Below are entries to be transcribed exactly; exclude the pictures from the copy.

═══ Records ═══

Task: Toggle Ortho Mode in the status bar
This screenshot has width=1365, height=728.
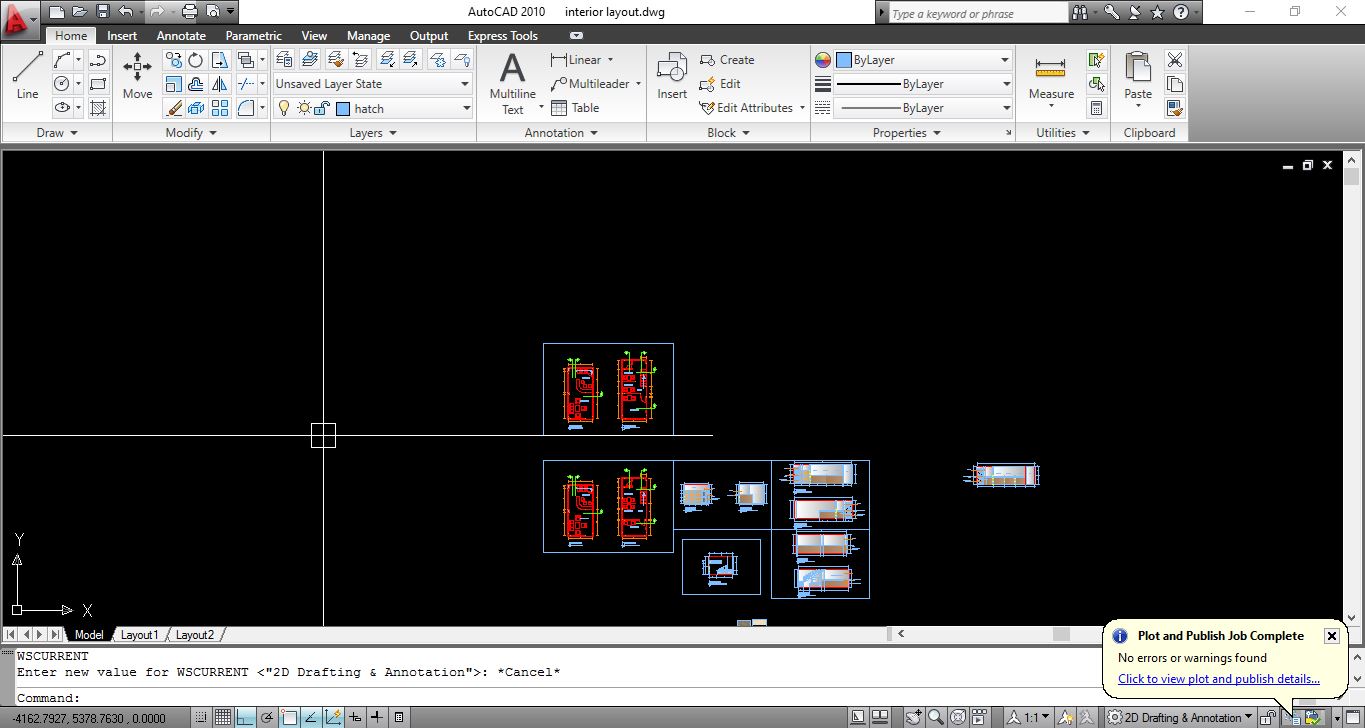Action: (243, 717)
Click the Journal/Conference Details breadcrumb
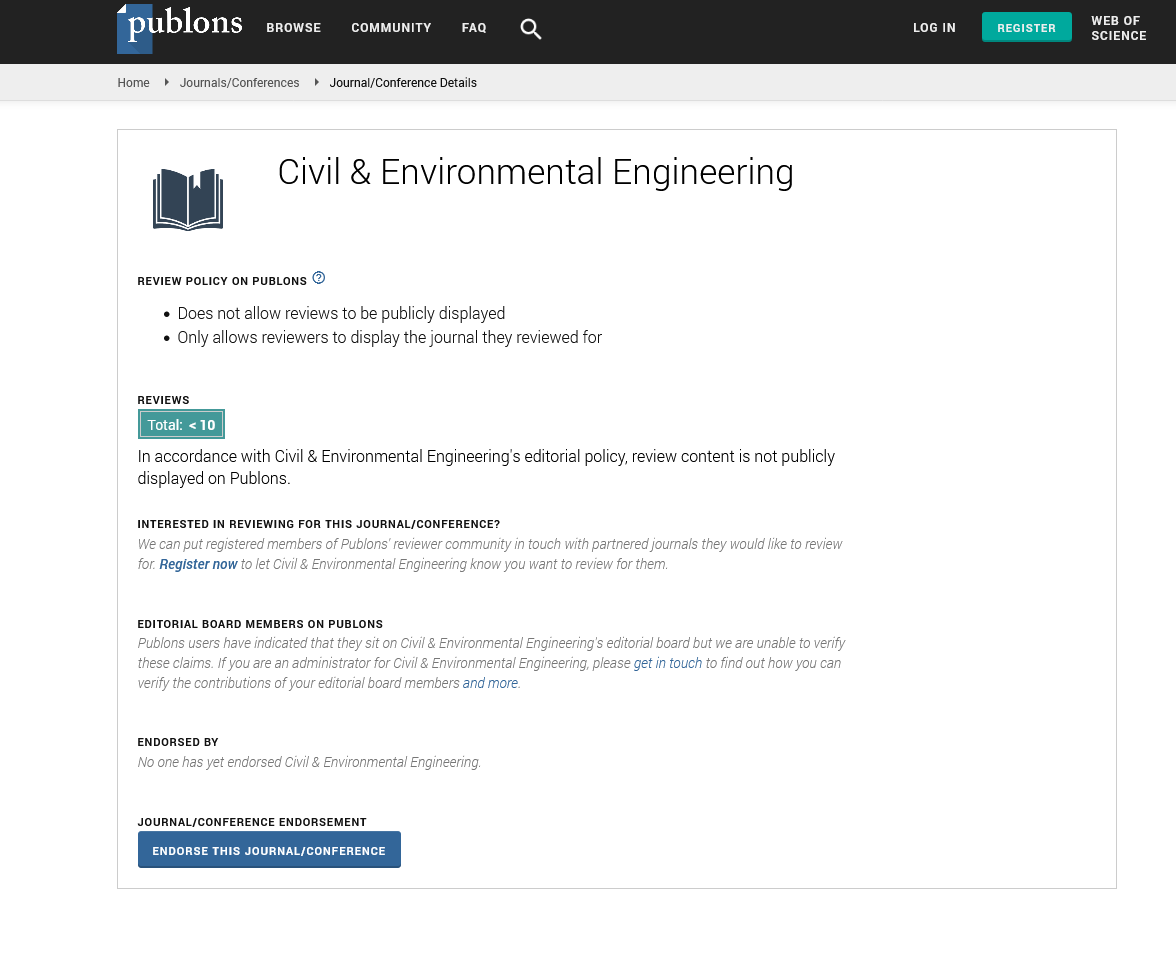The image size is (1176, 975). click(x=403, y=83)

═══

* _Task solution_
Task: Toggle Ortho Mode in the status bar
This screenshot has width=1365, height=728.
Action: (243, 717)
Click the Journal/Conference Details breadcrumb
The image size is (1176, 975). click(x=403, y=83)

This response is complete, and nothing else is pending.